TASK ITEM:
After finding the line with "Stoffen bekijken (63, 223)" in the data below, set down exactly each line through the one with "Read Article (42, 418)", inclusive, and stop there.

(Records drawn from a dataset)
■ ■ ■ ■ ■ ■ ■
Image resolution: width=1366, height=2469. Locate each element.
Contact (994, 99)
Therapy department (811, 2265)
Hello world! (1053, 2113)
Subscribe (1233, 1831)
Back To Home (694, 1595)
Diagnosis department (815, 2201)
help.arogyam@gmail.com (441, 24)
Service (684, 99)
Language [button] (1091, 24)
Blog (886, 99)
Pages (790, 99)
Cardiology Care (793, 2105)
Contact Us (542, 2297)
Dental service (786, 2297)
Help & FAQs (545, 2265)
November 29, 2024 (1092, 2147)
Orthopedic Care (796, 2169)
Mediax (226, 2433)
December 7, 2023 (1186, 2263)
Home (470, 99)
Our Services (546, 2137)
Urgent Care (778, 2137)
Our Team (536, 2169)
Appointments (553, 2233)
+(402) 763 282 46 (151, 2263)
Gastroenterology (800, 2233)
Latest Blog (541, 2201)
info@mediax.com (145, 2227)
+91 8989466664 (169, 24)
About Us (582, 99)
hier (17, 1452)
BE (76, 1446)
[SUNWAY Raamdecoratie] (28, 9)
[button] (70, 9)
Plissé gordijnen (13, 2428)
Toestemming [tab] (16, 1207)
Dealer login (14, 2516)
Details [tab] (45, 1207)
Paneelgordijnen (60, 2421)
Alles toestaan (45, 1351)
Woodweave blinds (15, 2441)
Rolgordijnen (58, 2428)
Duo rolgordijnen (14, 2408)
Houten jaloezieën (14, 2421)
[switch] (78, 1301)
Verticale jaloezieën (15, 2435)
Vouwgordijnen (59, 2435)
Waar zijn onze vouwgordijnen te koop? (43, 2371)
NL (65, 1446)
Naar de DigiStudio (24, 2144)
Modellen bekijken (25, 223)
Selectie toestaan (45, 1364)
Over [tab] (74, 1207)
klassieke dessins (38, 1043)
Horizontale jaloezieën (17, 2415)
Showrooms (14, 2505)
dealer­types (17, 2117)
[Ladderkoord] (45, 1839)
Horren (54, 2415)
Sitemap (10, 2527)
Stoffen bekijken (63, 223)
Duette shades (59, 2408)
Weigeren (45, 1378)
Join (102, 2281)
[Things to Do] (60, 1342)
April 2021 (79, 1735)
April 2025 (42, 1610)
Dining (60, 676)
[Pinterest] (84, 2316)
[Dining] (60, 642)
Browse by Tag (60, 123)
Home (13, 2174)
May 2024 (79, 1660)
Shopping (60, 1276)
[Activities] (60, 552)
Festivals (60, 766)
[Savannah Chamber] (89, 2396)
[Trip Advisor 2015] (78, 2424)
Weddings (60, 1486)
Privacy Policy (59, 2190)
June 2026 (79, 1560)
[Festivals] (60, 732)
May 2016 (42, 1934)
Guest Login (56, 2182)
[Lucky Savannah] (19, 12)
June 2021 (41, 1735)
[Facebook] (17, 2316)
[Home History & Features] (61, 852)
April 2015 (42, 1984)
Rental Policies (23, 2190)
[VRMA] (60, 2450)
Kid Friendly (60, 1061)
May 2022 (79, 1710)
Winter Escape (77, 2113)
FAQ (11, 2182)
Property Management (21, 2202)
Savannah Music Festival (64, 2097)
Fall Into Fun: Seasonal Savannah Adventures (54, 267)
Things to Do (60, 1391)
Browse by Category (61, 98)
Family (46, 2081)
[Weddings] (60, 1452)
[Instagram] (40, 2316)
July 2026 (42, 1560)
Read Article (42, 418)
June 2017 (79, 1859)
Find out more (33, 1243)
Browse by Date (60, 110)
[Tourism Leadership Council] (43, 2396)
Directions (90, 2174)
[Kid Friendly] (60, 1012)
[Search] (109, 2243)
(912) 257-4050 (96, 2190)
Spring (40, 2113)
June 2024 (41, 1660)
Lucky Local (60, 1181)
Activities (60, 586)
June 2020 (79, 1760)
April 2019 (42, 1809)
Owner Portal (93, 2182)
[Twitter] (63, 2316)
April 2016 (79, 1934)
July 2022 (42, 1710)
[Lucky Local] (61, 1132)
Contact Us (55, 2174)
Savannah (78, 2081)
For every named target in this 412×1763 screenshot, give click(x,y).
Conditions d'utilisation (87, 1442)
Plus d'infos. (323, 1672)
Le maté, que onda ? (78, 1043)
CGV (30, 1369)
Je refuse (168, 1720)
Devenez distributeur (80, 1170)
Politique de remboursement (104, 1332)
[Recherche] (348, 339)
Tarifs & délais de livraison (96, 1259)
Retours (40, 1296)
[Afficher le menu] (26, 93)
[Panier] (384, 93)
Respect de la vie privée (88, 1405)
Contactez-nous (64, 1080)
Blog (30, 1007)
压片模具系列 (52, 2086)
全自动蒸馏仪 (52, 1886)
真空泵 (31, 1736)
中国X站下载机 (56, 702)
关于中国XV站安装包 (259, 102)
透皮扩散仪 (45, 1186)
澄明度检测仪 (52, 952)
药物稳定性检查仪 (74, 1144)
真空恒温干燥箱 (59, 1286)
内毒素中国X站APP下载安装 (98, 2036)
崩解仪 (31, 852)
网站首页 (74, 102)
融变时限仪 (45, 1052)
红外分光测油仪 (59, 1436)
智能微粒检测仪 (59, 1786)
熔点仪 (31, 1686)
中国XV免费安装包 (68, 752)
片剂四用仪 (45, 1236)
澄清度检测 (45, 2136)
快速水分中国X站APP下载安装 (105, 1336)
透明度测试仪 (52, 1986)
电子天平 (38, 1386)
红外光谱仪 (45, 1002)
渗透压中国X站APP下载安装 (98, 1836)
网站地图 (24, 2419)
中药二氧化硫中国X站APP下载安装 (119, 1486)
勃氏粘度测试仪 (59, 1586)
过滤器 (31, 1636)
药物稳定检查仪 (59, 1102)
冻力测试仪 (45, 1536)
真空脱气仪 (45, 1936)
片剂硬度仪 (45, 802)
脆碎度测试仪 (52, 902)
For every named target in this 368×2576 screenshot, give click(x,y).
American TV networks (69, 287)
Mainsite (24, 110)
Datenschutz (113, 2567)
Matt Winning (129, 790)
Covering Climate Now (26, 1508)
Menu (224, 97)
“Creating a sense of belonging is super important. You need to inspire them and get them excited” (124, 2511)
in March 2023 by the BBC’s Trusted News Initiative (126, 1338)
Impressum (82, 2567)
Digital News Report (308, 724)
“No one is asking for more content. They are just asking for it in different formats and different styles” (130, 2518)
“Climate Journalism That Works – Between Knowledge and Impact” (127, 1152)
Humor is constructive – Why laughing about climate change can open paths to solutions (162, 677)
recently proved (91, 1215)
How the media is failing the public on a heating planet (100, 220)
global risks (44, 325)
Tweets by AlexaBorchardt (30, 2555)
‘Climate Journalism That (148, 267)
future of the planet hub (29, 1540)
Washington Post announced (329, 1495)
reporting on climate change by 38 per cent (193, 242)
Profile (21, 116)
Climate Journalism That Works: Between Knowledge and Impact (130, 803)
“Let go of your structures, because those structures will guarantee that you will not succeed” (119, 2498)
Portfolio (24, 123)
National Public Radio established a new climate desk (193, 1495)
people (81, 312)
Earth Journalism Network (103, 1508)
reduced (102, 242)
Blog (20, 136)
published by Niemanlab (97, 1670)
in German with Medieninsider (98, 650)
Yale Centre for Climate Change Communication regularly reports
■ ■ ■ ■ ■ ■ ■
FINISHED EXERCISE:
Stoffen bekijken (63, 223)
Duette shades (59, 2408)
Weigeren (45, 1378)
Join (102, 2281)
[Things to Do] (60, 1342)
April 2021 (79, 1735)
April 2025 (42, 1610)
Dining (60, 676)
[Pinterest] (84, 2316)
[Dining] (60, 642)
Browse by Tag (60, 123)
Home (13, 2174)
May 2024 (79, 1660)
Shopping (60, 1276)
[Activities] (60, 552)
Festivals (60, 766)
[Savannah Chamber] (89, 2396)
[Trip Advisor 2015] (78, 2424)
Weddings (60, 1486)
Privacy Policy (59, 2190)
June 2026 (79, 1560)
[Festivals] (60, 732)
May 2016 (42, 1934)
Guest Login (56, 2182)
[Lucky Savannah] (19, 12)
June 2021 (41, 1735)
[Facebook] (17, 2316)
[Home History & Features] (61, 852)
April 2015 (42, 1984)
Rental Policies (23, 2190)
[VRMA] (60, 2450)
Kid Friendly (60, 1061)
May 2022 (79, 1710)
Winter Escape (77, 2113)
FAQ (11, 2182)
Property Management (21, 2202)
Savannah Music Festival (64, 2097)
Fall Into Fun: Seasonal Savannah Adventures (54, 267)
Things to Do (60, 1391)
Browse by Category (61, 98)
Family (46, 2081)
[Weddings] (60, 1452)
[Instagram] (40, 2316)
July 2026 (42, 1560)
Read Article (42, 418)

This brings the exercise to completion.